__PROBLEM TO SOLVE__. Copy the first line of the material below and every later line through the line containing "comment. (35, 1954)", without any other output.

# # # # #

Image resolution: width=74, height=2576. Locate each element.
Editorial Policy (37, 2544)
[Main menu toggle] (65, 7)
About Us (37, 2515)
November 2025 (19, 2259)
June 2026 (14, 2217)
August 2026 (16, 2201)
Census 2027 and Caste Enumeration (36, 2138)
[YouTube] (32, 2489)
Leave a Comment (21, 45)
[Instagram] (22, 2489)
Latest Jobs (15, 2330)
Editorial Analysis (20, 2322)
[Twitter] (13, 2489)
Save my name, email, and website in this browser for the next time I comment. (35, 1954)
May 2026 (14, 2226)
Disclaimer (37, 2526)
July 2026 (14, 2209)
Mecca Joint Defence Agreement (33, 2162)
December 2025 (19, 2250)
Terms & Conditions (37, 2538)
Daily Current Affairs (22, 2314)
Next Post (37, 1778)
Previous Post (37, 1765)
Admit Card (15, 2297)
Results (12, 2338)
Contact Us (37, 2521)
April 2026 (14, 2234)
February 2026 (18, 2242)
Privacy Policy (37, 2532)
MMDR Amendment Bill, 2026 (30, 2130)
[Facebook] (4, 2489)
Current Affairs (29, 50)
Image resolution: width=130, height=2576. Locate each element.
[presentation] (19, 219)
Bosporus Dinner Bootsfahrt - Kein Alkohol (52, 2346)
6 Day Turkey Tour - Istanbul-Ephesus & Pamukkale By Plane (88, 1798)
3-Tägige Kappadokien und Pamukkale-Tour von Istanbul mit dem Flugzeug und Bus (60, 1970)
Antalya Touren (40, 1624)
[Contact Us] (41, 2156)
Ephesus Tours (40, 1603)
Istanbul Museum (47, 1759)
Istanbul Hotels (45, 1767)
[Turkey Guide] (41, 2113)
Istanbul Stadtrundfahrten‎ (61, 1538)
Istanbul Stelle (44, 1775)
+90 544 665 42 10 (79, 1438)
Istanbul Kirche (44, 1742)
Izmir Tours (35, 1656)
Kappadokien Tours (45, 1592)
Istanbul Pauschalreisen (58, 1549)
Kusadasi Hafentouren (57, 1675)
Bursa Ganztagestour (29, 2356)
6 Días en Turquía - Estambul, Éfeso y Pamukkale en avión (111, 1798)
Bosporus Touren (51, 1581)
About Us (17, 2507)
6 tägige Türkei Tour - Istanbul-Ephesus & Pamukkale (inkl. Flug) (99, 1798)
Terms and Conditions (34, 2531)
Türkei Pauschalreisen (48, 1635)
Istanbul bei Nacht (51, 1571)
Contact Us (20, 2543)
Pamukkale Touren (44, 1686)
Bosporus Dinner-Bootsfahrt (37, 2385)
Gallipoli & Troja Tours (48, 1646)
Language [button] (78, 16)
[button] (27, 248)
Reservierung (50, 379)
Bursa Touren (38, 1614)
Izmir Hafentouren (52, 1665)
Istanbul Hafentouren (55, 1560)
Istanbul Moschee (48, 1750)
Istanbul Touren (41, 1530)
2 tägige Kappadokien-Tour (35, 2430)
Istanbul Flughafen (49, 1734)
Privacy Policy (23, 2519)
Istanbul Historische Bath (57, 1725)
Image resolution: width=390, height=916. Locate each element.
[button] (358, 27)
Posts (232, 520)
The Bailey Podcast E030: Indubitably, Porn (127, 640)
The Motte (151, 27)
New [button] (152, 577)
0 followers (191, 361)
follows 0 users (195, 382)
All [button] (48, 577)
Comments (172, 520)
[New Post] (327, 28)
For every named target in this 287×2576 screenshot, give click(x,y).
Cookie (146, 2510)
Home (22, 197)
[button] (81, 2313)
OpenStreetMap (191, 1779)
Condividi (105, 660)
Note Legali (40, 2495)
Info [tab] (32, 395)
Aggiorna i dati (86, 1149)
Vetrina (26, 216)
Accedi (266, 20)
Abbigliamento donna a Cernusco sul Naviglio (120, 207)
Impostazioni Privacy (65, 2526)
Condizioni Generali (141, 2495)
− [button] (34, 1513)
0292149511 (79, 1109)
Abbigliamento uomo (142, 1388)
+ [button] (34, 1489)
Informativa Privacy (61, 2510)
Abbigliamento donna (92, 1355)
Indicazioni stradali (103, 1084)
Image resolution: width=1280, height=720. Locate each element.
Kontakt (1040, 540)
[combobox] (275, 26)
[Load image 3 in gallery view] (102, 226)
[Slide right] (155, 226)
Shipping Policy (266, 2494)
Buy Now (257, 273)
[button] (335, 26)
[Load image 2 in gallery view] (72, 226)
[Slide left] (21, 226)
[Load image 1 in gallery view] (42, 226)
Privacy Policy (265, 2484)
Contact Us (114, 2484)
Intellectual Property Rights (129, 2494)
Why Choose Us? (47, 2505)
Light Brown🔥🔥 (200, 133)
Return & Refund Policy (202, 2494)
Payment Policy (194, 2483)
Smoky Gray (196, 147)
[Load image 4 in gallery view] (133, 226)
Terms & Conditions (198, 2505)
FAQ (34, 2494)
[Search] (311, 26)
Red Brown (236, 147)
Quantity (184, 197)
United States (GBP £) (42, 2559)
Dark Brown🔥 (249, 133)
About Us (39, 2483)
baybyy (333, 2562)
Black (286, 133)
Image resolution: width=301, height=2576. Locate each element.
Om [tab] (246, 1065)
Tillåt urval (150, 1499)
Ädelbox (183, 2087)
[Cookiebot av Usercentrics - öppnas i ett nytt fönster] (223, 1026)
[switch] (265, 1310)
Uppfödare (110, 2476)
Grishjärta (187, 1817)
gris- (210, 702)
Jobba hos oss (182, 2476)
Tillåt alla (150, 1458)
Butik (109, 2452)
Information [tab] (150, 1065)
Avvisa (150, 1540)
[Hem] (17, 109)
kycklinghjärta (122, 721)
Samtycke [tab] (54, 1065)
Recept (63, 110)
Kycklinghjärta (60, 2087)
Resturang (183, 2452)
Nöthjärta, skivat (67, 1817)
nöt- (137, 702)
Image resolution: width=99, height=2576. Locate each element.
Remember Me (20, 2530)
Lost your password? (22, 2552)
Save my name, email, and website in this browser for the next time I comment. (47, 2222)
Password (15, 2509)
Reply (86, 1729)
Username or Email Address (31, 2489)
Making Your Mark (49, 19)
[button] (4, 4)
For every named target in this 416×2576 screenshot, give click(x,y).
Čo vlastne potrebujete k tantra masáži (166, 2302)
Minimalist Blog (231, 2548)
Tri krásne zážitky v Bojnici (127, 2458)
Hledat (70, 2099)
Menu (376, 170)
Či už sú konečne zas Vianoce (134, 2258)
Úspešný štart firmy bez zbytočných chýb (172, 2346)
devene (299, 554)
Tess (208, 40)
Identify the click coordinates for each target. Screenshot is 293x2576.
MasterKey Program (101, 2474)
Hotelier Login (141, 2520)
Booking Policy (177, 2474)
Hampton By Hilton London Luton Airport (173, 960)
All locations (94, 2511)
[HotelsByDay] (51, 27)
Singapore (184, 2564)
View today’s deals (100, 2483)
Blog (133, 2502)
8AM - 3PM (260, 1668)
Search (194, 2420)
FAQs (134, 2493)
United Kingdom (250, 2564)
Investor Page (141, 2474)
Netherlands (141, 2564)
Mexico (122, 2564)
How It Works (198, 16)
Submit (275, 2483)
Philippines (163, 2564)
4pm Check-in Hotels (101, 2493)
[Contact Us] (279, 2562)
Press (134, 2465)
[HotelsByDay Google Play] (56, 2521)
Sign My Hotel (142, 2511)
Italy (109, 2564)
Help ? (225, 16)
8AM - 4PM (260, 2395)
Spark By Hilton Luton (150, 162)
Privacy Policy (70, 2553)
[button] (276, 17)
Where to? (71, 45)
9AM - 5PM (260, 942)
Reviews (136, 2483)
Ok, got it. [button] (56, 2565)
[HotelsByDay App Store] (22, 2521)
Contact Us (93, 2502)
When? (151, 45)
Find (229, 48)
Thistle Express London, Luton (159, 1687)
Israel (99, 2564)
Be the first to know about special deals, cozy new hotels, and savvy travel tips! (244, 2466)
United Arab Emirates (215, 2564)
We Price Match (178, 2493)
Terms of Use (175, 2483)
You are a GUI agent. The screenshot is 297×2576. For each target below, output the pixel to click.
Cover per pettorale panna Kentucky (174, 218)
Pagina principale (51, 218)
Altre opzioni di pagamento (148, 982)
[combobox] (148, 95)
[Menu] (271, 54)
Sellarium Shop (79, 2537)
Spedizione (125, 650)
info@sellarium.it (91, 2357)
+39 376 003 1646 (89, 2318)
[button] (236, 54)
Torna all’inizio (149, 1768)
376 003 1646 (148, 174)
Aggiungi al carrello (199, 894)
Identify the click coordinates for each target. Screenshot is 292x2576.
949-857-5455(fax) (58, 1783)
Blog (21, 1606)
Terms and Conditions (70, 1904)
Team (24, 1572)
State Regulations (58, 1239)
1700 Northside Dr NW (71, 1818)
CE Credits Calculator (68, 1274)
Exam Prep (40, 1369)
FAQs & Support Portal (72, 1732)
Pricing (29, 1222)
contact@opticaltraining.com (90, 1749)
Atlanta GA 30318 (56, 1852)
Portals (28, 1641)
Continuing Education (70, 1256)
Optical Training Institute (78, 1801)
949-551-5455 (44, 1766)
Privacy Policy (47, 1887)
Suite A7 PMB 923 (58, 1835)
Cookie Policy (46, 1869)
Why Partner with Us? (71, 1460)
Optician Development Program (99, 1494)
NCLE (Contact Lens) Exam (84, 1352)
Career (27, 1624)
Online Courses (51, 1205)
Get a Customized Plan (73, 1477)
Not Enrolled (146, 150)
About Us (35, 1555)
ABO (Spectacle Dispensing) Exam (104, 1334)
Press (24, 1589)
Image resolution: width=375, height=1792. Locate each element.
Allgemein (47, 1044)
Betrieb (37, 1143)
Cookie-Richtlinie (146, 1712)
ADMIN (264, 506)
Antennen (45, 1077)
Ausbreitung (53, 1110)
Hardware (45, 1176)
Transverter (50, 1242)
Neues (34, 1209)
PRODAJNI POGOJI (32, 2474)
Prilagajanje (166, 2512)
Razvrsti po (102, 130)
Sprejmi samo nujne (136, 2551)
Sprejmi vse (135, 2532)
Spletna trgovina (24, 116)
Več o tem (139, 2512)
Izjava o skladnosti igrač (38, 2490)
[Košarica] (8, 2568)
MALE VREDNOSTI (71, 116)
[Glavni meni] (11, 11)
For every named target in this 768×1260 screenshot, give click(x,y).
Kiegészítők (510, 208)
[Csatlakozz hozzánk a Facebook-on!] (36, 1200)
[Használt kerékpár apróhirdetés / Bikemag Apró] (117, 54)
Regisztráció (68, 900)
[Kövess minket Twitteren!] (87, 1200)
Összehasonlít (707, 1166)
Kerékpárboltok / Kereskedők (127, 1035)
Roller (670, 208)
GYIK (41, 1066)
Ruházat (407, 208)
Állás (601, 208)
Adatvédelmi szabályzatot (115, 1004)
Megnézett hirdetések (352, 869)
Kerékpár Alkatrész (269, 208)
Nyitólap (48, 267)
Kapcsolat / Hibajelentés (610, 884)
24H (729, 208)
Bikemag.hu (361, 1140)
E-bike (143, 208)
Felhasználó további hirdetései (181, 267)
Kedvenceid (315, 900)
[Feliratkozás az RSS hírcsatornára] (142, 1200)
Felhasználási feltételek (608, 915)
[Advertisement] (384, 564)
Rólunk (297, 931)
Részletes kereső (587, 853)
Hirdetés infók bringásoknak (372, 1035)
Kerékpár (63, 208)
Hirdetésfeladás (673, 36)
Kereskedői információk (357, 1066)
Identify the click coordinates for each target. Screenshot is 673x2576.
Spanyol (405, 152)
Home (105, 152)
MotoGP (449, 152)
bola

# # # # #

__ANSWER TO THIS PROBLEM__.
Image resolution: width=74, height=2576. Locate each element.
Editorial Policy (37, 2544)
[Main menu toggle] (65, 7)
About Us (37, 2515)
November 2025 (19, 2259)
June 2026 (14, 2217)
August 2026 (16, 2201)
Census 2027 and Caste Enumeration (36, 2138)
[YouTube] (32, 2489)
Leave a Comment (21, 45)
[Instagram] (22, 2489)
Latest Jobs (15, 2330)
Editorial Analysis (20, 2322)
[Twitter] (13, 2489)
Save my name, email, and website in this browser for the next time I comment. (35, 1954)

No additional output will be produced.